SET TASK A
Reproduce the passage on Willie's girlfriends between "There was a" and "(Sabre-Tooth, chapter 2)", inclusive, and swap "Le Touquet" for "Deauville" wherever it occurs.
SET TASK B
Name every girlfriend of Willie who has her own heading in the passage on Willie's girlfriends.

---- READING PASSAGE

As Modesty tells Tarrant in chapter 1 of Modesty Blaise:

'Willie moves around quite a lot—he has a wonderfully varied list of girlfriends. From premier cru' to 'honest vin du pays.'
Some of the girlfriends are current, others remembered from his pre-Network days.



==Carol

‘Twenty-three years old, the daughter of a gentleman farmer and engaged to another.’ When Modesty phones The Treadmill, Willie is in bed with her. Modesty asks if he has anybody with him. “Nobody important” says Willie, and so Carol storms out. (Modesty Blaise chapter 5)


Nicole

“If she’s Pacco's girl, will she talk?” “I got her out of trouble once with the police and she was grateful. But I think she will talk to Willie anyway. Pacco is her meal-ticket, but she’s a little bit crazy about Willie.” (Modesty Blaise chapter 7)


Melanie

There was a touch of indignation in Willie’s voice. “I’ve fixed to take Melanie to Le Touquet tomorrow for a couple of days or so.” “Which one’s that?” “Dark girl with the big mouth—sings at The Pink Flamingo.” …Later … “I’m thinking of Melanie.” Tarrant’s voice was urbane. “Dark girl with the big mouth. You mentioned that you’re taking her to Le Touquet tomorrow for a few days.” Willie grinned and relaxed. “Ah, that’s all right,’ he said. “She’s basically an eater. I mean food. Goes more for the food than the romance. It won’t break little Melanie’s ’eart if I call the trip off. I’ll send ’er a bunch of violets and a pork pie instead.” (Sabre-Tooth, chapter 2)


Ilse

The early evening, Willie reflected, was really his favourite time for it. Later they could take a cab from her flat, dine at Ehmke, where he would once again test the theory about oysters, then on to St. Pauli and a nightclub; a few drinks, a little dancing, and a stroll up Davidstrasse and along the bright, narrow parade where the girls sat in shop windows on display, waiting for the occasional customer from among the throng of sight-seers; and so home to bed again for a couple of hours before he had to unwind himself from Ilse’s arms and legs to reach the airport in time for his plane. Ilse opened her eyes and patted his cheek. “I’m glad you came, Willie.” Her English held an American inflexion. (Sabre-Tooth, chapter 6)

--------
---- GIVEN DATA

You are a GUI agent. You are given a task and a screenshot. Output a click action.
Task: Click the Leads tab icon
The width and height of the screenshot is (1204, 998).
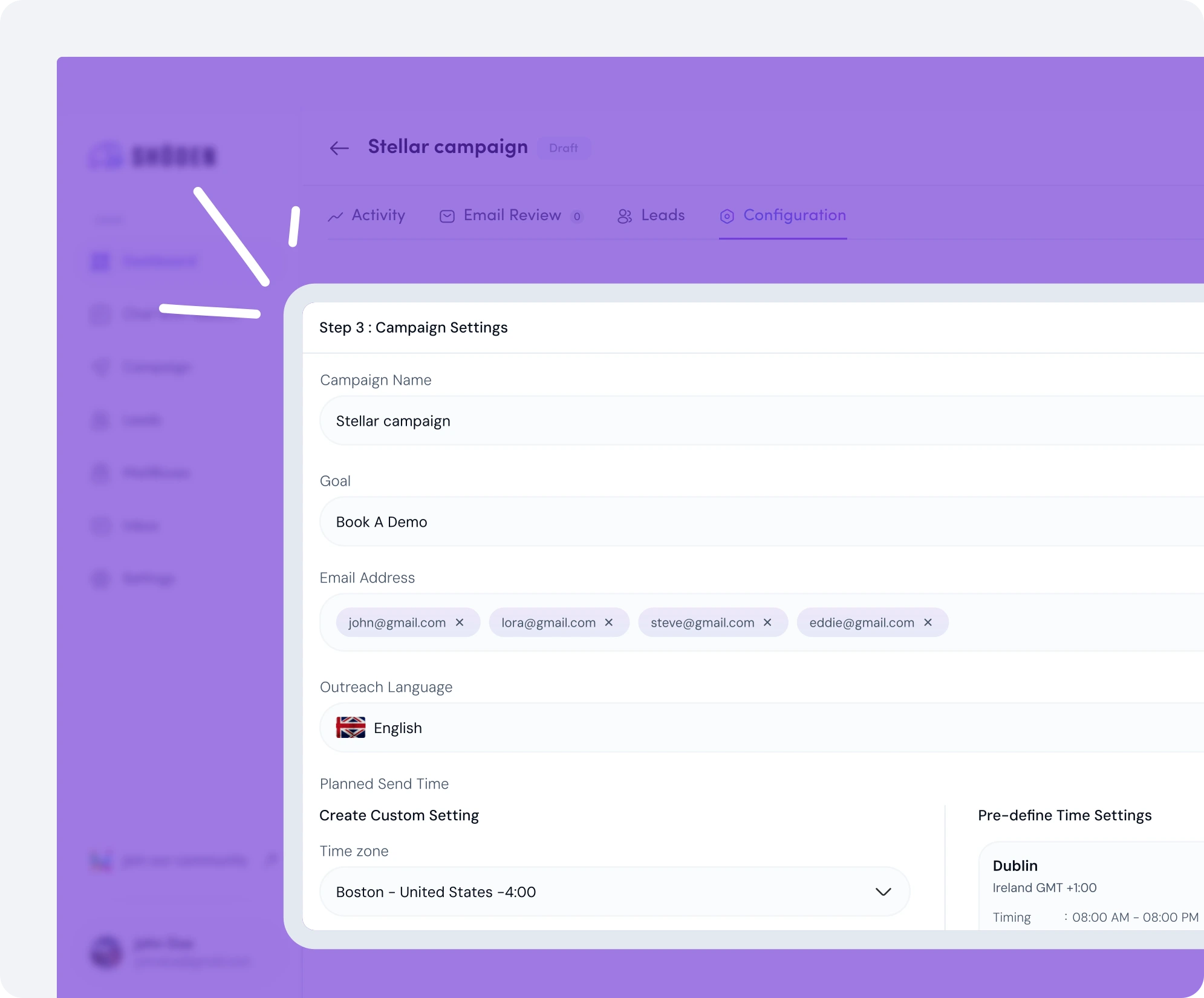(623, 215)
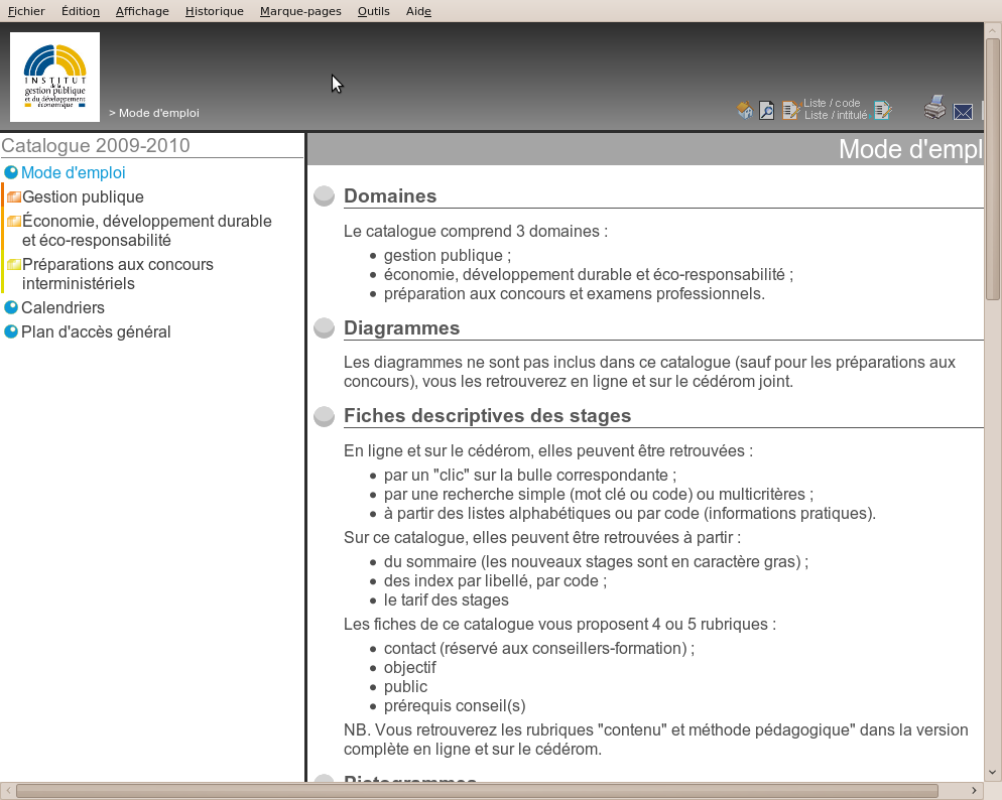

--------

FULL RESPONSE A
There was a touch of indignation in Willie’s voice. “I’ve fixed to take Melanie to Deauville tomorrow for a couple of days or so.” “Which one’s that?” “Dark girl with the big mouth—sings at The Pink Flamingo.” …Later … “I’m thinking of Melanie.” Tarrant’s voice was urbane. “Dark girl with the big mouth. You mentioned that you’re taking her to Deauville tomorrow for a few days.” Willie grinned and relaxed. “Ah, that’s all right,’ he said. “She’s basically an eater. I mean food. Goes more for the food than the romance. It won’t break little Melanie’s ’eart if I call the trip off. I’ll send ’er a bunch of violets and a pork pie instead.” (Sabre-Tooth, chapter 2)

FULL RESPONSE B
Carol, Nicole, Melanie, Ilse